» Work request:
Your output must consist solely of the lines from the one containing "Click the Estoque" through the end of the records, reproduced exactly.

» Supplied information:
*** Block opens ***

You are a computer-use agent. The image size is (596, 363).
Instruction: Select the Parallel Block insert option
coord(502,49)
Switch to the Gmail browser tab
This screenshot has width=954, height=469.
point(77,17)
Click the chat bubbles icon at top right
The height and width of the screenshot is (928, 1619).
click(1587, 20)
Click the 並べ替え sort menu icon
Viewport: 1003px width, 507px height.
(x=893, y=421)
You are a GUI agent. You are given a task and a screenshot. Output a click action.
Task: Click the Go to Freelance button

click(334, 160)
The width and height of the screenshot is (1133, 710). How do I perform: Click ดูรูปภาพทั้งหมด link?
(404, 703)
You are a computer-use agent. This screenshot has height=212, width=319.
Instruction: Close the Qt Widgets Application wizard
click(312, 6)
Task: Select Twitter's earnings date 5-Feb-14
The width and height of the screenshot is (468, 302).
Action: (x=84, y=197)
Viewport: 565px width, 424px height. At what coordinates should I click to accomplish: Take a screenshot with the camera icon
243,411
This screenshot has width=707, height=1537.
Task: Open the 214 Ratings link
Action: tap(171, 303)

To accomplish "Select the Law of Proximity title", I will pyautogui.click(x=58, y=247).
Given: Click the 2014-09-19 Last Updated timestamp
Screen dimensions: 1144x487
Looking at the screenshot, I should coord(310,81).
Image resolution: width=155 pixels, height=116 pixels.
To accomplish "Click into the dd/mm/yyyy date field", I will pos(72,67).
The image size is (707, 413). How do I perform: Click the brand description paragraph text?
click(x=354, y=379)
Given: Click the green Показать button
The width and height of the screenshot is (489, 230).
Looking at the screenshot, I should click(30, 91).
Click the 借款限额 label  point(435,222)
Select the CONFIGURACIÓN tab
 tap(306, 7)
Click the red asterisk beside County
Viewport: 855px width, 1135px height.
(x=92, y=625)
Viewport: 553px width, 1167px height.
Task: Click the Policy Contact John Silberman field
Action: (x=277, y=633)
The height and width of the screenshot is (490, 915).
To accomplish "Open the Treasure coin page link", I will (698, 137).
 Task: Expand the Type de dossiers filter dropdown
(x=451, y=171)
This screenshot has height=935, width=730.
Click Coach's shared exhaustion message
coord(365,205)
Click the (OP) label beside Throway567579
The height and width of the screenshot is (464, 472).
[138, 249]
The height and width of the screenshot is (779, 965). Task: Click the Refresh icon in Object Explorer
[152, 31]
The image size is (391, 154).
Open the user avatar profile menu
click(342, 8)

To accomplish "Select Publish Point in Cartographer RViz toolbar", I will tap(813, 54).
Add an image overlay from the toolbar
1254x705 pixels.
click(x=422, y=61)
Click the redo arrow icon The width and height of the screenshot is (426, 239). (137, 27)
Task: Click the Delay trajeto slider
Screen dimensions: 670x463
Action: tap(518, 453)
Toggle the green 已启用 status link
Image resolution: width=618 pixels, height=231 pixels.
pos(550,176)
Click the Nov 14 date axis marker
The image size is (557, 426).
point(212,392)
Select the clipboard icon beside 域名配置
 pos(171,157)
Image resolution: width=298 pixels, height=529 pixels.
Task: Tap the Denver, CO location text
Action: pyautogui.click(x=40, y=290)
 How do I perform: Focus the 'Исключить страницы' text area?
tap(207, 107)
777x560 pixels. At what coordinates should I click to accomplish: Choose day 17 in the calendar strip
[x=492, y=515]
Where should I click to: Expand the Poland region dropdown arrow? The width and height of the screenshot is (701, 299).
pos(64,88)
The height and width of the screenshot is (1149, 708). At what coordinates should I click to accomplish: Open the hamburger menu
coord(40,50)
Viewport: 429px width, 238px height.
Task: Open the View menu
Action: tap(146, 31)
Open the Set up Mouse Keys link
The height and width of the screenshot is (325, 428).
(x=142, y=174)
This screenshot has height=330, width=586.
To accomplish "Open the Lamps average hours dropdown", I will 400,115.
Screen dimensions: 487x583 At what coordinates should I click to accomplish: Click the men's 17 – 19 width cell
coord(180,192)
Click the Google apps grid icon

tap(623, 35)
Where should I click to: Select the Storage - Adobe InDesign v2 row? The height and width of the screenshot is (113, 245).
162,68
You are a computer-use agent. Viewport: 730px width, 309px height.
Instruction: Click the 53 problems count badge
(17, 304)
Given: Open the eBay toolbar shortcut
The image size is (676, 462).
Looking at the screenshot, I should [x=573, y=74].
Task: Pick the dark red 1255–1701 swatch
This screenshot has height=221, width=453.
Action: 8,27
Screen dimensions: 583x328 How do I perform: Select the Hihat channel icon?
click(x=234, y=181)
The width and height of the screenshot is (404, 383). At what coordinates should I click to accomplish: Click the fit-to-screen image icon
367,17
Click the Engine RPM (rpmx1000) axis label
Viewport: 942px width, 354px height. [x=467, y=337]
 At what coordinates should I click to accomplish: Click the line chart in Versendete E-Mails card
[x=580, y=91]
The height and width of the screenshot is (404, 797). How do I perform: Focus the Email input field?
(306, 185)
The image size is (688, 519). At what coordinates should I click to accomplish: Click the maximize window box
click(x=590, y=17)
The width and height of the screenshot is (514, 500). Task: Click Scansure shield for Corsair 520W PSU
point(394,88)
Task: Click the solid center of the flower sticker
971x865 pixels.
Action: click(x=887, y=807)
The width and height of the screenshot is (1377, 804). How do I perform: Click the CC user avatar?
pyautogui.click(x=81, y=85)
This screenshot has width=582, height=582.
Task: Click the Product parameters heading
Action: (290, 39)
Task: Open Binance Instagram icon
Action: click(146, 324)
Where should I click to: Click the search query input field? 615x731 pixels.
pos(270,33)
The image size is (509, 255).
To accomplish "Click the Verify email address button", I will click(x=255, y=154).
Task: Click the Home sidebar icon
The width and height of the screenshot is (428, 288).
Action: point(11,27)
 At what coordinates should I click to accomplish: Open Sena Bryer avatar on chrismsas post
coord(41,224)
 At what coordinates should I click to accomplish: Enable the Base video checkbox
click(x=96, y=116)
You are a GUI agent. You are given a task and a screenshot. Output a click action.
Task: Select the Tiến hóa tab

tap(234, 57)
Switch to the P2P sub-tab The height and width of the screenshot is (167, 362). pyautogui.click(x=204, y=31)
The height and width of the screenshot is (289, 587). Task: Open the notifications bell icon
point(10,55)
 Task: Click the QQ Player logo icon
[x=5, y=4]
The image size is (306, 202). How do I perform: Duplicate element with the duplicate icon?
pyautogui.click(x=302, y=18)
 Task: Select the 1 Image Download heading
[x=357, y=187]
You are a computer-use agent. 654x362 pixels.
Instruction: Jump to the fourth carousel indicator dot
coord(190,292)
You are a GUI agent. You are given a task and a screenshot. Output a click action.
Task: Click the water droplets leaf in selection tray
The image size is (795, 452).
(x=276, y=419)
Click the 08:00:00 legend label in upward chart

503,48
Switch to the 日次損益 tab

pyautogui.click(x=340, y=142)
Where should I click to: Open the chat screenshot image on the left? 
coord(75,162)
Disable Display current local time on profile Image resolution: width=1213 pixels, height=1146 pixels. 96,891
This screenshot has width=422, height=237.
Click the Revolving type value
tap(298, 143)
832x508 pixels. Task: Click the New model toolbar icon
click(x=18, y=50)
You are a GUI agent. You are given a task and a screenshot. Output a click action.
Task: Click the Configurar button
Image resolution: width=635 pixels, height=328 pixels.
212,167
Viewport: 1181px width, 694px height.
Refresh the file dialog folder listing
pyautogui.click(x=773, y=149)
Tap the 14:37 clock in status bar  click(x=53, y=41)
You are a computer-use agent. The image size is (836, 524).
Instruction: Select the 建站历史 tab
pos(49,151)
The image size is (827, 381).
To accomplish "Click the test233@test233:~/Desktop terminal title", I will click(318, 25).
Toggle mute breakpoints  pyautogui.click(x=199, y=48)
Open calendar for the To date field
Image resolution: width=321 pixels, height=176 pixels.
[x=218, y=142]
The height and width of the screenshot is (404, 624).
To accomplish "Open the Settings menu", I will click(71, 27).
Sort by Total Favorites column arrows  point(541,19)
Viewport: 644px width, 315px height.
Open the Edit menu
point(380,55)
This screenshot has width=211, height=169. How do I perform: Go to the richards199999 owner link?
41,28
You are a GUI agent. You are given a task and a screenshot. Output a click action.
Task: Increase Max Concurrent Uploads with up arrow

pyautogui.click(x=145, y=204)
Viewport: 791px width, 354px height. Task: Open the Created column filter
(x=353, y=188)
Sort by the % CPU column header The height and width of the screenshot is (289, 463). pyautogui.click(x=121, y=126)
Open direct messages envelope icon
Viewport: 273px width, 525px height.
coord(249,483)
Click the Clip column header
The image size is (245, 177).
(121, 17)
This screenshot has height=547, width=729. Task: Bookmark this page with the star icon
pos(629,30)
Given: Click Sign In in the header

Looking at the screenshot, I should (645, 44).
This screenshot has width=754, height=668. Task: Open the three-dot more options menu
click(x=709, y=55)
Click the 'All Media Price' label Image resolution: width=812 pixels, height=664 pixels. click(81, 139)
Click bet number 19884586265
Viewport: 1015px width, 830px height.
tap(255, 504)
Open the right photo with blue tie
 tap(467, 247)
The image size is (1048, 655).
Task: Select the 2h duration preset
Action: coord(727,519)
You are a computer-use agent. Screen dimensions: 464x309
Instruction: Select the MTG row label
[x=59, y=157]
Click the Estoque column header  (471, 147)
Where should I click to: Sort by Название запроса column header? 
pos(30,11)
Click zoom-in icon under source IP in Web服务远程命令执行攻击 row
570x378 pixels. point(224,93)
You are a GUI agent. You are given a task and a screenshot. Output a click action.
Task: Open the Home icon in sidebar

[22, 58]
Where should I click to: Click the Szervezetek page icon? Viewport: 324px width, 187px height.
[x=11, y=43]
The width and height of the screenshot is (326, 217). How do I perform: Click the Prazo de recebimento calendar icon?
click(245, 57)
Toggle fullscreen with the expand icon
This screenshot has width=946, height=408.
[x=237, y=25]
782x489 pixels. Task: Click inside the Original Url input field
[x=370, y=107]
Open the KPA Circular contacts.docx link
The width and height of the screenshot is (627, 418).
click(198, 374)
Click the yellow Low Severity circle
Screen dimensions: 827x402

*** Block closes ***

» Result of this exercise:
Click the Estoque column header  (471, 147)
Where should I click to: Sort by Название запроса column header? 
pos(30,11)
Click zoom-in icon under source IP in Web服务远程命令执行攻击 row
570x378 pixels. point(224,93)
You are a GUI agent. You are given a task and a screenshot. Output a click action.
Task: Open the Home icon in sidebar

[22, 58]
Where should I click to: Click the Szervezetek page icon? Viewport: 324px width, 187px height.
[x=11, y=43]
The width and height of the screenshot is (326, 217). How do I perform: Click the Prazo de recebimento calendar icon?
click(245, 57)
Toggle fullscreen with the expand icon
This screenshot has width=946, height=408.
[x=237, y=25]
782x489 pixels. Task: Click inside the Original Url input field
[x=370, y=107]
Open the KPA Circular contacts.docx link
The width and height of the screenshot is (627, 418).
click(198, 374)
Click the yellow Low Severity circle
Screen dimensions: 827x402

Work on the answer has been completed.